Monte Vista High School drama teacher, Christopher Connor, is lecturing his stage productions class. Class sizes for him and other art teachers have decreased.

Mia Garcia

Monte Vista High School drama teacher, Christopher Connor, is lecturing his stage productions class. Class sizes for him and other art teachers have decreased.

The arts form the foundation of our culture and history, and they hold stories of the successes and failures of past generations. They are as important today as they were in the past, and yet today there is so little value placed on the arts, specifically in schools. When in the past the study and practice of poetry, music, and art were considered sophisticated, today people view them as nothing more than a side hobby.

     The lack of appreciation for art comes from the notion that its “opposite” field, STEM (science, technology, engineering, and mathematics), is more practical. The issue isn’t that STEM careers don’t benefit society, but it’s that they are seen as the only ways to benefit society. This idea is nurtured by schools and parents, creating a never ending spiral; If colleges decide to put more value on STEM students, high schools will push STEM classes in the hopes that they will produce more STEM graduates. As a result, more parents will pressure their children into taking STEM classes.

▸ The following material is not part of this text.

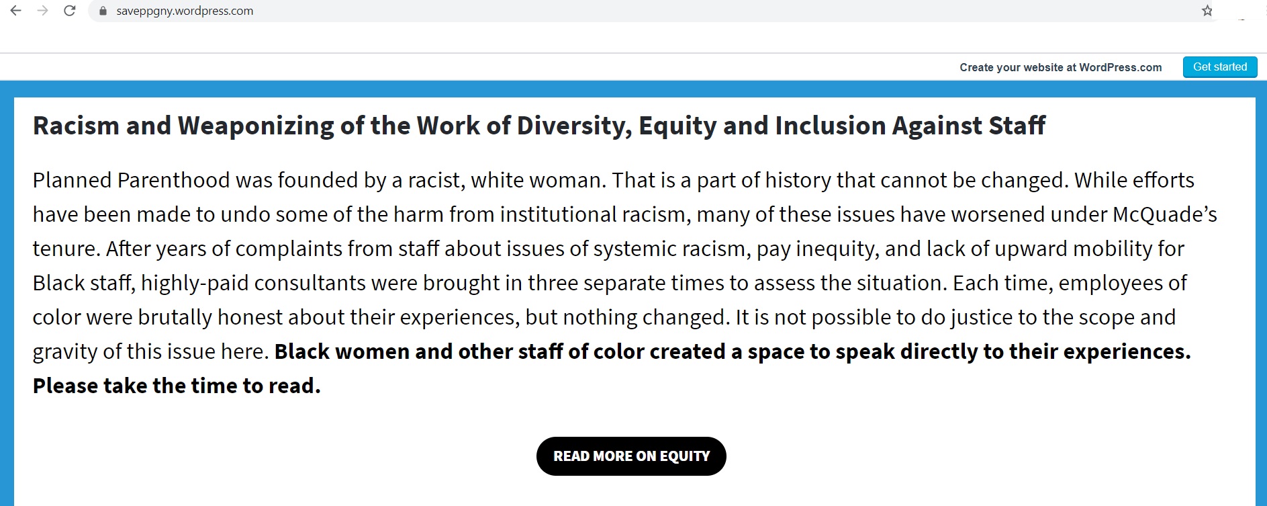Click the browser forward arrow
Viewport: 1267px width, 506px height.
42,11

     Monte Vista High School (MVHS) offers its students a selection of 29 advanced classes (Honors and AP classes), roughly 44% of which are art related classes such as English, history, and visual arts. Of those classes, some are only a semester long, compared to a full, two semester long class. With numbers like these, high schools are communicating a clear message: The arts are a choice, STEM is not.

     Some could argue that by making the arts voluntary, students are given the opportunity to choose their path in life as opposed to having it forced on them. If that is the case, then why are so many math and science classes mandatory for students, while things like theater arts are “for fun”?

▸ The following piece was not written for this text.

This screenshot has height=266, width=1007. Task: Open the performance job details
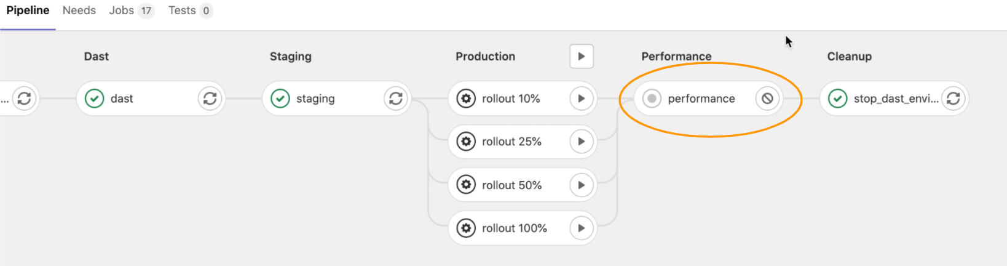pyautogui.click(x=701, y=99)

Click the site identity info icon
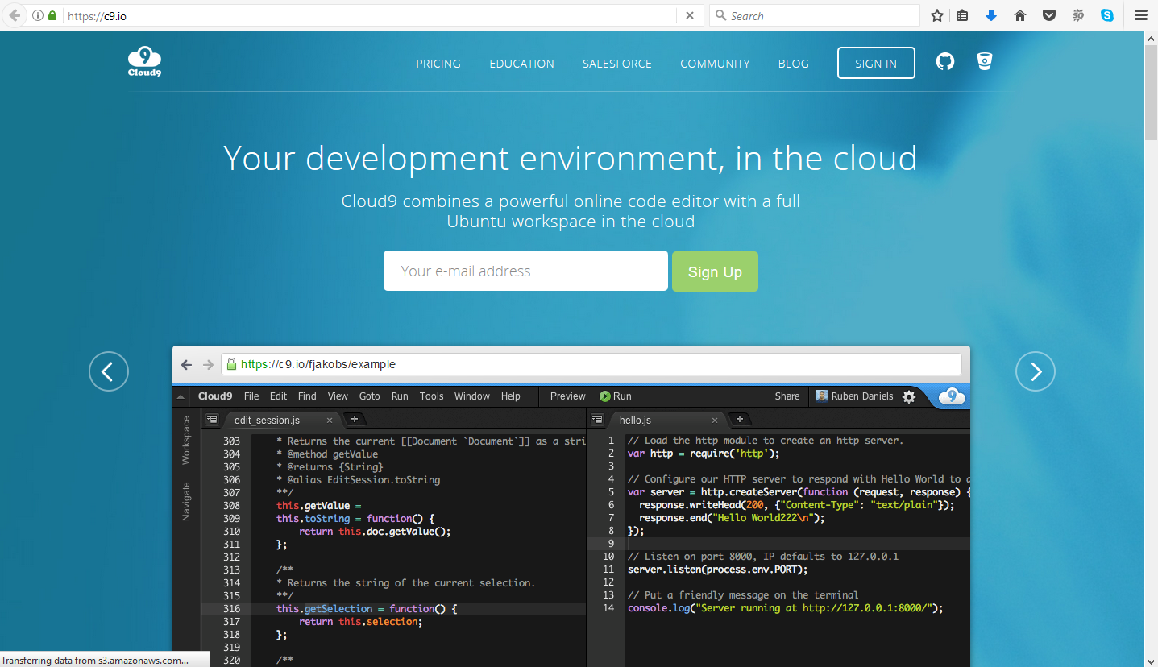point(37,15)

     “Freshmen were able to take a standard range of classes and be able to fit in an elective,” Christopher Connor, the drama teacher at MVHS said, “Once they made Biology standard for freshmen, those numbers began to shrink.”

     Nowadays, the futures of students are decided by their parents, high schools, and universities. The combination of schools and parents pushing for STEM puts a pressure on students, and I, like many other students, have felt this pressure. Whether it comes from home, or the universities they want to apply to one day, the move towards STEM related careers is undeniable for many students.      

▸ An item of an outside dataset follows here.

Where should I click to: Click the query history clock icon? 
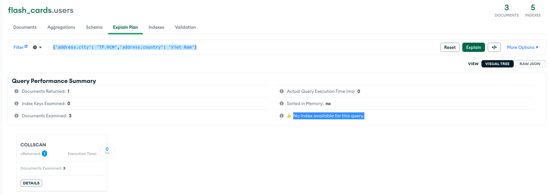tap(35, 47)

     As somebody who has a love for the arts, specifically writing, the lack of English honors and AP classes frustrates me. There are only two AP English options presented at MVHS, so those who want to pursue a writing or English related career and would like to boost both their knowledge and GPA have to search elsewhere. Students who tend to lean towards STEM are given more opportunities to bolster their GPA and their knowledge thanks to the wide array of honors and AP STEM classes offered. Students who want to pursue arts related careers are not given the same opportunities, nor do they receive the same attitude when sharing their future career plans. Arts students are left with a choice: Do they go with the flow and pursue a field of study they are not interested in if it means they stand a better chance of getting into college? Or do they stick with their arts related interest and the lack of opportunities that come with it?      

     The problem is a complex one, and the solution is even more complex. This isn’t something that can be fixed overnight, but in order for it to be fixed at all, it requires the support of schools at all levels, and beyond that, parents. If universities place a higher value on the arts, high schools will no longer force STEM on students if they want to graduate. And with the promise of a degree and money, parents are more likely to accept their child’s area of study. There are bigger issues surrounding the push for STEM classes, but it would take a much longer article to address those topics. Instead, we can start small. If you are a student, do what you love, not necessarily what you think will put you ahead of your class. If you are a parent, encourage your children’s passions, be it art or math. And although it may take some time, high schools should provide their students with more opportunities to pursue the arts because, as Connor said, “Art is what helps us to understand ourselves and the world. We need to foster the need and desire to create!”